Commented by toshi-ohyama at 2016-03-17 08:48
本願寺の歴史を整理頂き 理解が進みました
8世蓮如時代に 浄土真宗は宗教組織としての体系を確立したようですね 43万坪と云う膨大な土地を確保するとはその財力 政治力 驚嘆するのみです

当時の山科の地は 京都と大津を分断する要衝の地とみれば良いのでしょうか ある意味 政治の世界を逃れての遁世の地ではなく 政治的な色気を感じる地と見た方が良いのではないかと考えます 機あれば再び京戻らんとの蓮如の遠謀と思うのは考えすぎでしょうか
 
Commented by mo-taku3 at 2016-03-17 12:01
応仁の乱が起こる前は本願寺派は未だ青蓮院の末寺でした。
それが応仁元年(1467年)、第13世光教の時に応仁の乱が起きます。
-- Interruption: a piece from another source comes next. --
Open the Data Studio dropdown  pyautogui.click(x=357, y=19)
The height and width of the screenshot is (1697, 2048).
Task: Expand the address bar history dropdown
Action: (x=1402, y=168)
京都の街は戦火に巻込まれ、その頃真宗で隆盛を誇っていた佛光寺も諸堂を焼失するなどかなりのダメージを受けました。
しかし、乱のさなか、1471年蓮如は布教活動を強力に進め、本願寺教団は急速に発展していってます。
1481年には、佛光寺第14世を継ぐべき経豪(後の蓮教)が本願寺の蓮如に帰依し、山科西野に再び「興正寺」として別に創建、48坊のうち42坊など有力末寺とともに本願寺に帰参してしまったといいます。
ということで元々佛光寺から帰参した者たちが山科を築いたと云っていいと思います。
それでも真宗本流の蓮如のもとに帰依したことは、それなりの魅力があったと云うことではないかと思います。